Many people in Florida and across the country don’t take all of the leave allowed them under FMLA because they don’t receive pay while they are off. In some cases, workers max out vacation or sick time during leave and then have to return to work because a paycheck is required.
The new law, which has been proposed by federal legislators, would be known as the FAMILY Act. The Family and Medical Insurance Leave act would offer covered workers up to 12 weeks of leave. The leave would be partially paid using payroll tax contributions, which means workers might be able to afford to take leave necessary to recover from or address medical issues.
According to reports, the funding for the act would come from taxes withheld from payrolls. Both the employer and employee would pay 0.2 percent of wages for this program. Reports notes that companies could also choose to provide additional coverage at their own expense.

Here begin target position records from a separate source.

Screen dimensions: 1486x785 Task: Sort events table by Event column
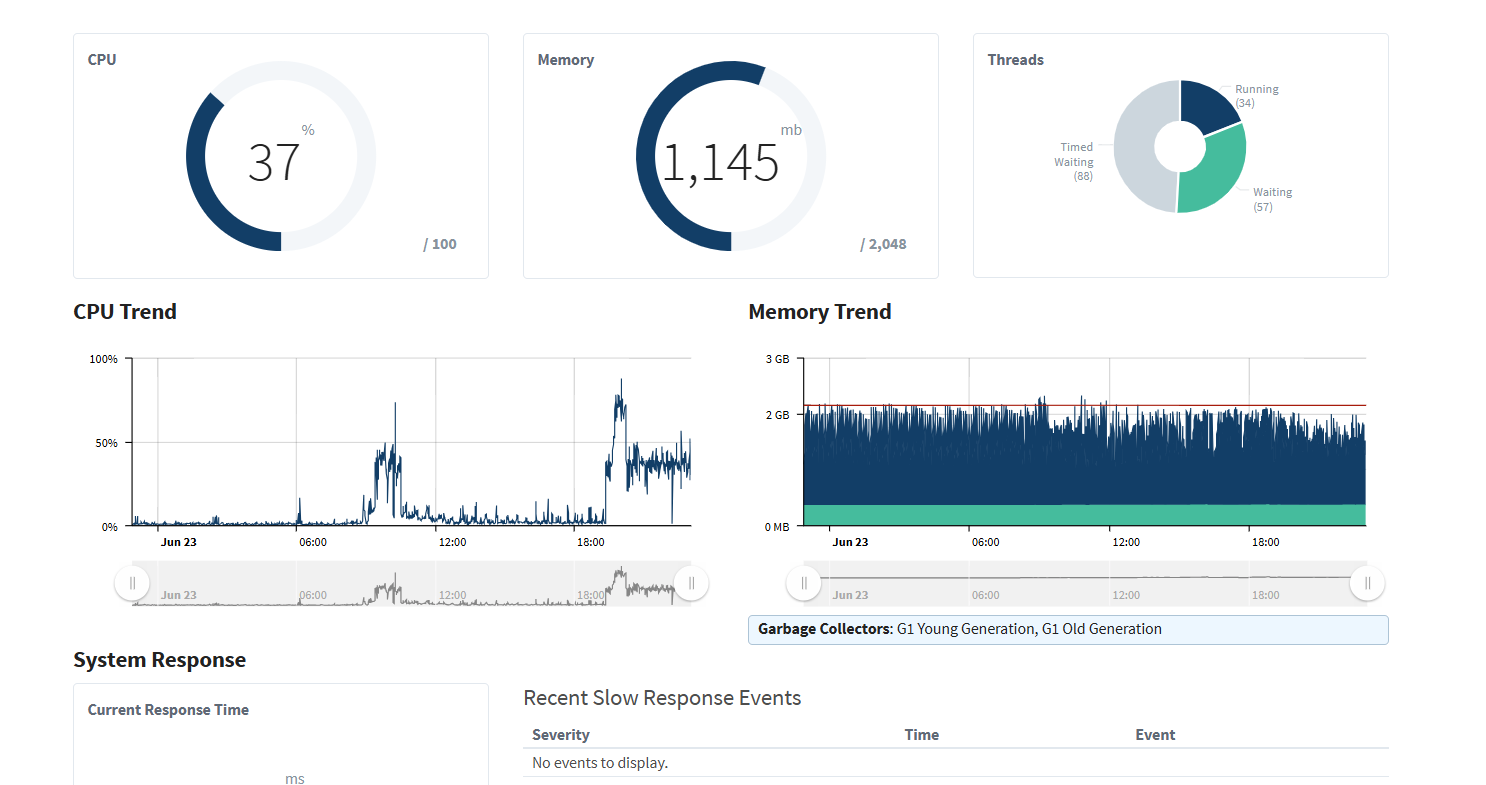tap(1155, 735)
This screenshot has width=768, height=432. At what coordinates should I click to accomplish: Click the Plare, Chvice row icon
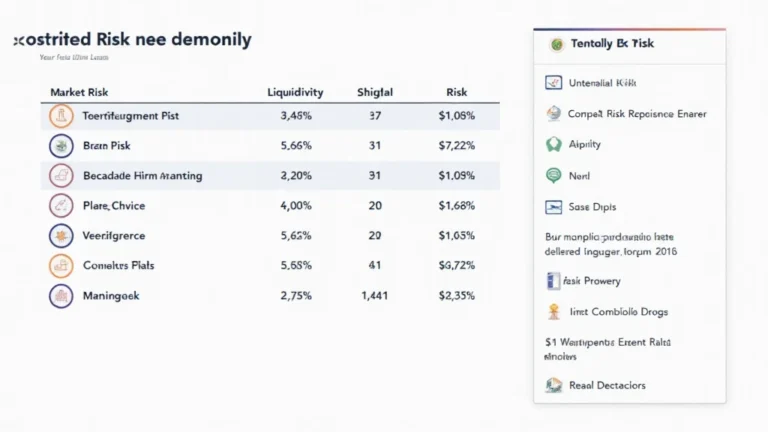tap(61, 207)
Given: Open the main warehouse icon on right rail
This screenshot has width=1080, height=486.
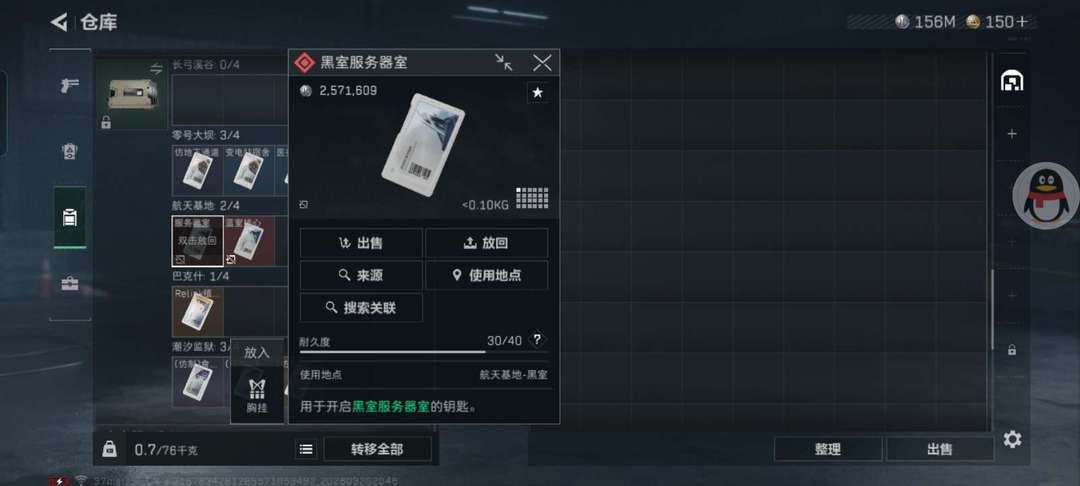Looking at the screenshot, I should [x=1012, y=81].
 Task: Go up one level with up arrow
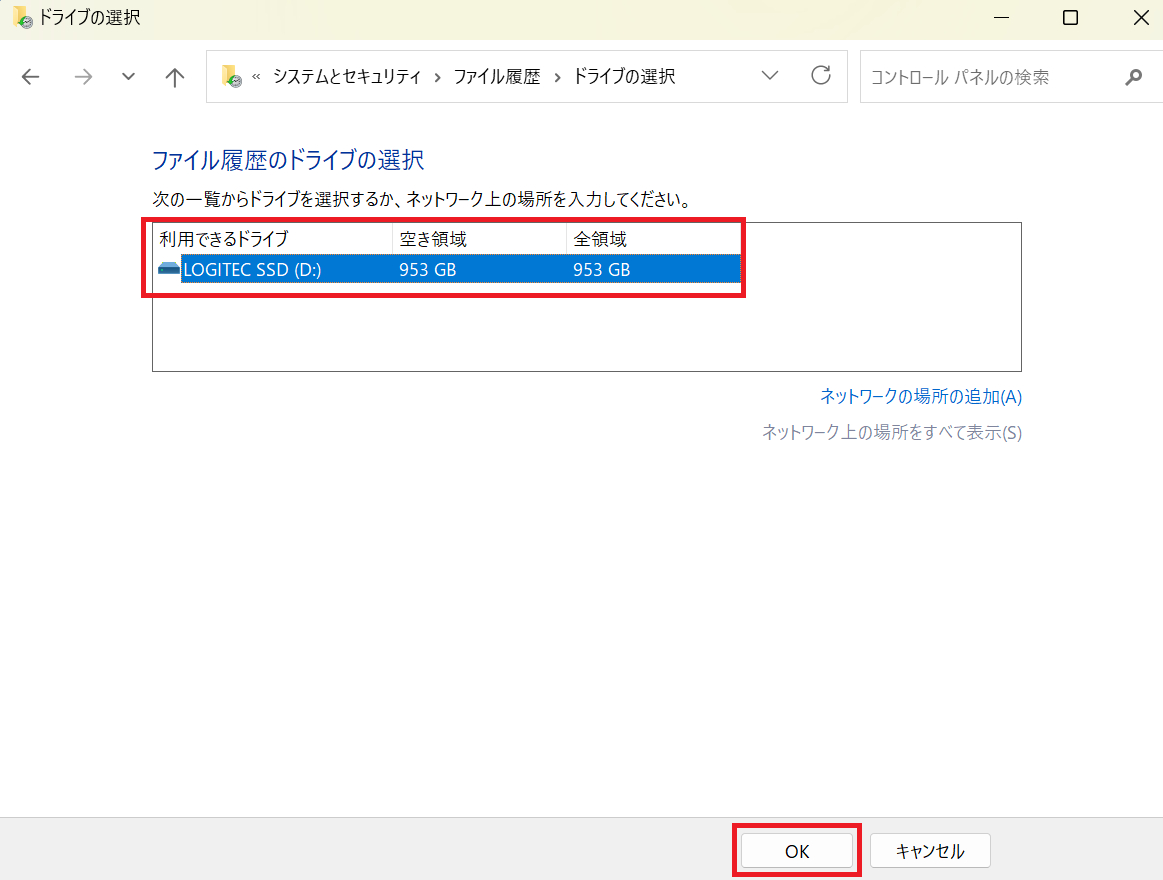click(175, 77)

Some similar programs have already been launched in some states, and proponents of the FAMILY Act point to successes in those states to support their proposals. In the meantime, many individuals are left with making decisions under the current FMLA law — decisions that are sometimes made more difficult by issues such as FMLA discrimination or misapplication by employers. Understanding your rights as a worker under federal and state laws can help ensure you receive the appropriate compensation and benefits for your position.